Speculative Futures with Chloe Bloom

Speculative futures podcast cover with Chloe Bloom

On this episode of The Shortlist I am joined by my friend and brilliant writer, Chloe Bloom! They take me through their list of speculative futures that bring them hope and dread and we imagine what kind of worlds might be just around the corner.

Chloe Bloom (they/them) is a writer, editor and bookseller living and studying in Naarm. Their writing usually revolves around queerness and coming of age, sometimes bending into the horror genre. One day they will maybe finish their novel. You can find out more about Chloe on their website or on Instagram @finalgirlapologist

This episode was recorded in Naarm on the unceded lands of the Wurundjeri people of the Kulin Nation. I pay my respects to their elders past and present and acknowledge that they have been sharing stories and knowledge on this land generations and millennia. Always was, always will be Aboriginal land.

Show notes:

(02:56) Hell Followed With Us by Andrew Joseph White

(06:54) Mention of Pet by Akwaeke Emezi

(08:00) Religious organisations and spec fic

(11:56) Into the Mouth of the Wolf by Erin Gough. Note: we did go to the launch and it was great! And we figured out it Gough said like “Goff” or like Gough Whitlam’s name. Sorry Erin for saying your name wrong, Erin!

(14:17) OFFICIAL SPOILER WARNING FOR ALL BOOKS CHLOE TALKS ABOUT. They can’t remember what’s a spoiler or not, but that’s part of their charm.

(20:00) Enclave by Claire G Coleman and a brief digression into The Giver by Lois Lowry

(26:00) Lydia speaks her truth about The Handmaid’s Tale / a discussion of diversity and intersectionality in speculative futures, including how the Handmaids Tale and 1984 do not do this well (according to us)

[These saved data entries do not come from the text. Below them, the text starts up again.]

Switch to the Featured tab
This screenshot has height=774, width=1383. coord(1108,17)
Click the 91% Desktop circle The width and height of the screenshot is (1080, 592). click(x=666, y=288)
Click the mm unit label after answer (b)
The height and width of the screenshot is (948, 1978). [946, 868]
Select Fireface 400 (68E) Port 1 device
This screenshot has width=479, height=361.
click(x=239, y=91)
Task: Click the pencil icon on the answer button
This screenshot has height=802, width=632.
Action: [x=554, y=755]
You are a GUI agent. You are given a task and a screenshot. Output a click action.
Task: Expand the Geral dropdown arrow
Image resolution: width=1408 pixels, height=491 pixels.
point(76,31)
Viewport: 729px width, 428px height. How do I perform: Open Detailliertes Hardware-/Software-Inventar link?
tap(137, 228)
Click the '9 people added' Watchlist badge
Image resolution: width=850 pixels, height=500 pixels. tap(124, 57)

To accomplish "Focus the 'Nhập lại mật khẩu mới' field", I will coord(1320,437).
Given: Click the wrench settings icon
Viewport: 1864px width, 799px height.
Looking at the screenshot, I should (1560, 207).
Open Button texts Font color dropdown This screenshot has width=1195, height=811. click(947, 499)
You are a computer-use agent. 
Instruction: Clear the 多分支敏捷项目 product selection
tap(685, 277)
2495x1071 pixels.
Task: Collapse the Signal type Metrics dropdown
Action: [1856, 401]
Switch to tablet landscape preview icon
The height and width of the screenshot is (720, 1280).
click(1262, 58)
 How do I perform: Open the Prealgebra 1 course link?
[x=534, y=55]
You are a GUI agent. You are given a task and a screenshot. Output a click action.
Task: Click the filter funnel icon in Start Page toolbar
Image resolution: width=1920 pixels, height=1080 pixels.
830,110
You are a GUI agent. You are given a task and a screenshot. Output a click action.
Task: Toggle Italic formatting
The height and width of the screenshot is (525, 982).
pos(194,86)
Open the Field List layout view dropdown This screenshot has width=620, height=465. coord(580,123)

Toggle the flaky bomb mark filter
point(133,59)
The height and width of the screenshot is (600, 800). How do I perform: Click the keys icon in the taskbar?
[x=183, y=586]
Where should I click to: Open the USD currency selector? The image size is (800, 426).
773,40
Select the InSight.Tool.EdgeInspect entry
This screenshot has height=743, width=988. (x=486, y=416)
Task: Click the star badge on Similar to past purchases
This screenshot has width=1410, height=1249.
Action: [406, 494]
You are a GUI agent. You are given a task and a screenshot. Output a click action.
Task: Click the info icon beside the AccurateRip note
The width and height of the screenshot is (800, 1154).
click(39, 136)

(29:00) Everything Feels Like the End of the World by Else Fitzgerald. Digression into discussion of posterity, queerness, and imagining the future. Mentions of a bunch of books including Ghost Species by James Bradley, Deep Water by James Bradley, and Venomous Lumpsucker by Ned Beauman.

(35:10) I believe this quote is from Donna Haraway, who wrote Making Kin not Population: Reconceiving Generations. Chloe found it through Haraway’s essay, Anthropocene, Capitalocene, Platationocene, Chthulucene: Making Kin

(37:21) Other climate future books mentioned: How to Talk About Climate Change in a Way That Makes a Difference by Rebecca Huntley and Always Will Be by Mykaela Saunders and Signs and Wonders by Delia Falconer.

(39:20) Discussion of whether climate fiction and fiction imagining the future help people act on climate issues. Also a discussion of religious and social organisations as an organising force for imagining futures. 

(45:27) THIS IS A DIGRESSION-INCLUSIVE PODCAST, OKAY! Let’s talk about time travel!

(46:00) Mention of Time and Time Again by Ben Elton and individual impacts

(47:46) What I Would Do to You by Georgia Harper.

(49:31) CORRECTION: Australia had the death penalty until 1985, when NSW was the last state to scrap it. The last execution was in 1967 at Pentridge Prison. The first executions in Victoria were the hangings of Tunnerminnerwait and Maulboyheenner, Tasmanian Aboriginal men who were executed just outside Old Melbourne Gaol, at what is now RMIT. There is a beautiful memorial to them there. The last Old Melbourne Gaol execution took place in 1924. There were classes happening at RMIT, next door, from 1887. France’s last beheading was later than I said, in 1977 not 1972.

(53:20) Justice as a defining theme of spec fic

(56:58) The show I was thinking of is Inside Man

(01:03:14) Crowning the winner!

This episode was recorded in Naarm on the unceded lands of the Wurundjeri people of the Kulin Nation. I pay my respects to their elders past and present and acknowledge that they have been sharing stories and knowledge on this land generations and millennia. Always was, always will be Aboriginal land.